NCPP / ocgis

OpenClimateGIS is a set of geoprocessing and calculation tools for CF-compliant climate datasets.
Other
70 stars 19 forks source link

Interoperability with xarray/dask #479

Open bekozi opened 6 years ago

bekozi commented 6 years ago

Add to_xarray(...) on ocgis fields and potentially a to_ocgis(...) somewhere on the other end.

Ping @jhamman

jhamman commented 6 years ago

Thanks for opening this @bekozi.

Is a field a single variable (e.g. temperature)? Or is it a collection of variables?

For a single variable, we'd be looking to map the ocgis structure to an xarray.DataArray. The constructor for that is:

xarray.DataArray(data, coords=None, dims=None, name=None, attrs=None)

The xarray.Dataset is just a dict-like container of DataArrays. So getting the mapping for a DataArray done would be the first step.

bekozi commented 6 years ago

Is a field a single variable (e.g. temperature)? Or is it a collection of variables?

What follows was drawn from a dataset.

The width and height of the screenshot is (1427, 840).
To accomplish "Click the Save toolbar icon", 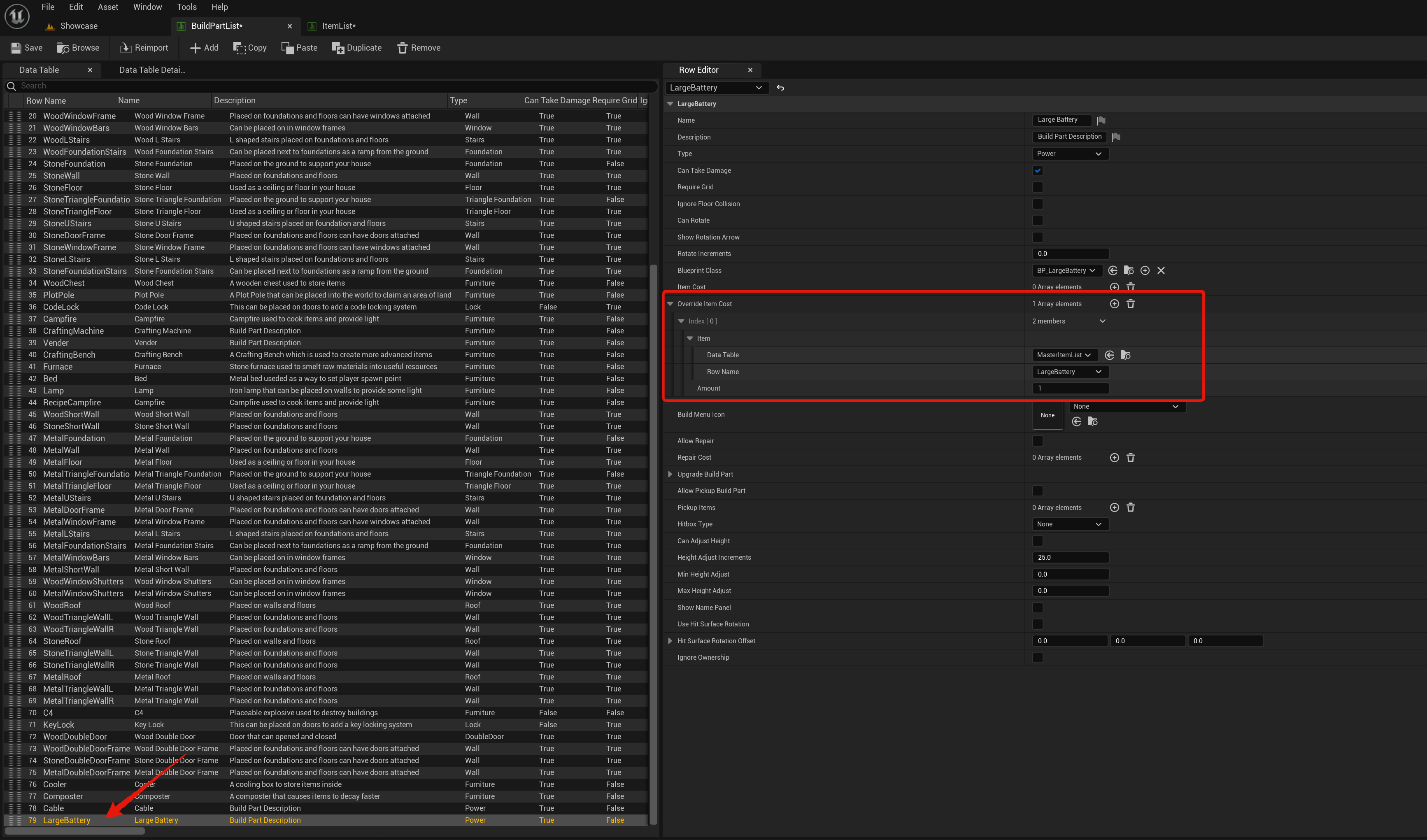I will tap(16, 48).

It's a bit of both. It was easier to have fields also be collections so that is what they are - essentially collections associated with coordinate variables via a dimension map. They are also dict-like containers similar to the xarray.Dataset.

For a single variable, we'd be looking to map the ocgis structure to an xarray.DataArray. The constructor for that is:

Cool, thanks. It seems pretty straightforward, but I do have some questions (turned into more than I expected...):

  1. ocgis has a GeometryVariable storing an n-dimensional object array (it can have a mask too) of shapely geometries. Does xarray work with geopandas? What is the most appropriate way to move data back and forth here?
  2. When working with a decomposition, ocgis dimensions store local and global bounds. Can this information be maintained (elegantly) so converted objects running in parallel don't get lost? This is kind of a detail, but worth keeping in mind... Actually, most of these questions are details.
  3. Does xarray do anything special with coordinate systems (e.g. WGS84)?
  4. Are coordinate bounds variables just passed to coords?
  5. Is the best method for passing masked data to values a masked array? Are fill values maintained?
  6. Does xarray support ragged arrays (i.e. netcdf variable length types)? This is important for UGRID data.
  7. It looks like groups are supported in xarray so we can move those over as well. Anything to be aware of there?
  8. ocgis maintains singleton dimensions. Will these be squeezed by default? Undimensioned variables okay in xarray?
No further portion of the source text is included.